Responses to our staff survey were positive, and this was reflected in the quality of care we saw. 

Staff comments included:

“I truly do feel proud to work for this unit. There’s such a sense of togetherness in our shared vision or providing excellent care for women and families in our community, and everyone takes genuine pride in the service we offer.”  “A great work environment with excellent teamwork and morale”  “We are able to provide very safe and individualised care to our patients, putting their needs first and ensuring they are part of their care & the decisions that are made. We are able to provide one to one care on a regular basis, and due to being a small team there is often continuity which is not only positive & reassuring for those we care for but for us as staff too.”

 

Governance and leadership within the unit was highlighted as good practice, which had had a significant positive impact on the wellbeing of staff, and in turn on the quality of patient care and patient experience.

Inspectors observed staff providing kind and respectful care to women and birthing people and their families. When asked, all women and birthing people were positive about their care, the staff, and the maternity environment. We saw evidence that those with communication difficulties were identified and supported to effectively access services through the maternity passport scheme. The scheme can be used for those who are neurodiverse, and those with learning difficulties or any other communication difficulties,. to record communication needs of those receiving care. Inspectors witnessed staff speaking in Welsh and we were told by people using the services that the active offer of Welsh made a positive impact on their care.

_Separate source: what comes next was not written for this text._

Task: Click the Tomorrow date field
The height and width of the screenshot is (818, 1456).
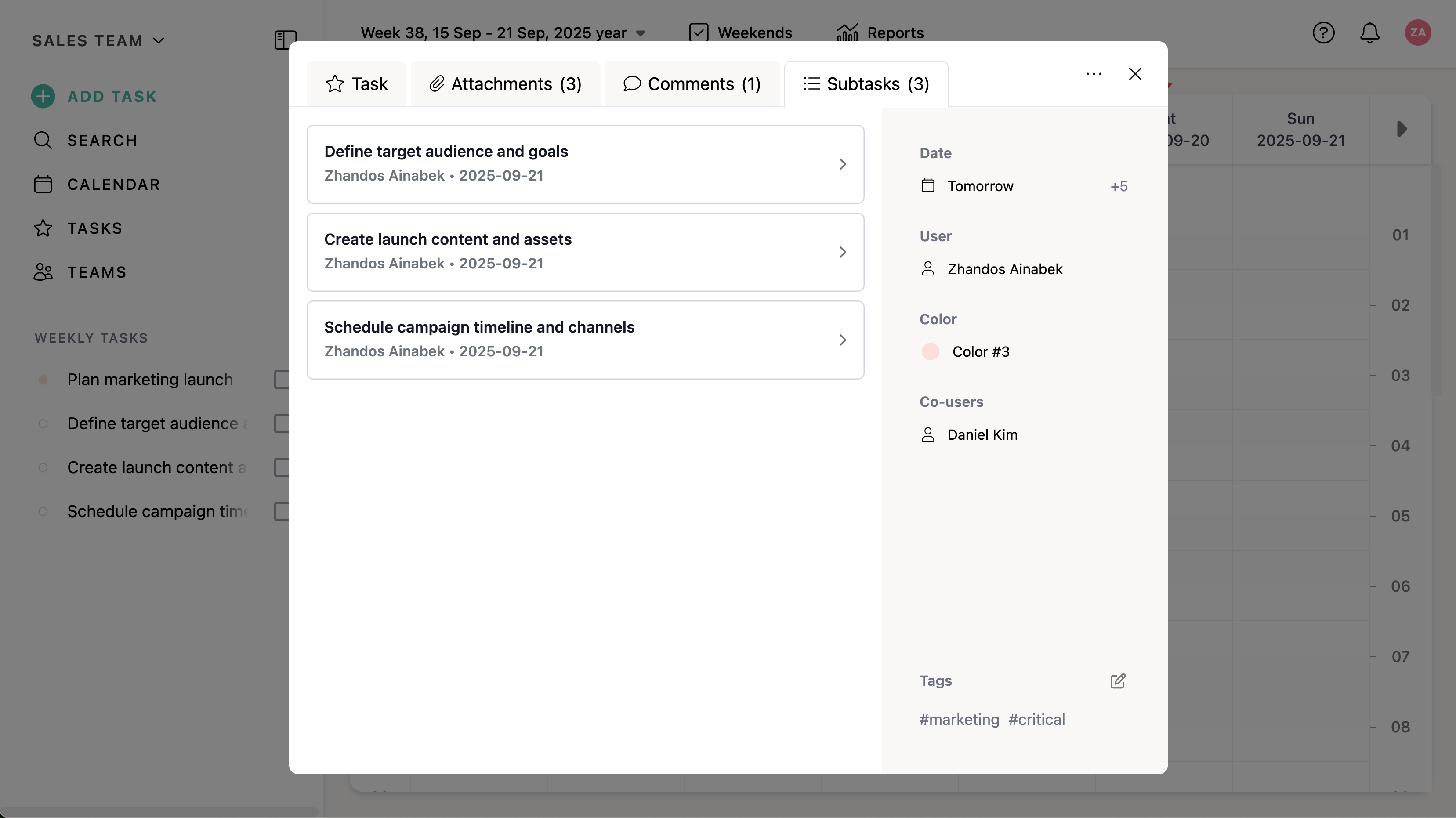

Staff were also kept informed through internal newsletters to keep them up to date with new developments and events etc. We also saw evidence of a wide range of teaching and learning opportunities, including lunch and learn sessions. 

Staff described a positive culture with good, supportive leadership. A clear management structure was in place with clear lines of reporting and accountability. Managers were visible, approachable, and receptive to feedback. There was a stable midwifery staff team with a strong team ethos and compassionate leadership. It was noted the unit did not experience some of the significant staff shortages that have been experienced elsewhere in UK. A range of supportive initiatives were in place to ensure that more junior staff members are supported by senior staff. 

All staff told us they felt they could raise concerns to midwifery staff and consultants. This was achieved through a number of good cultural and governance processes. We saw a supportive culture around learning from incidents, such as the quick reporting of incidents, including those with no harm. Doctors and midwives led on sharing learning from incidents and communicating next steps widely. Themes were tracked and learning was encouraged through an open and supportive culture. Staff told us there was a culture of ‘closing the loop’, i.e. always fully responding to concerns and reflecting. 

Further examples of good practice included the unit being part of the health board’s wider teams and networks, ensuring that the staff members who work in the smaller maternity unit are fully integrated and supported within larger networks.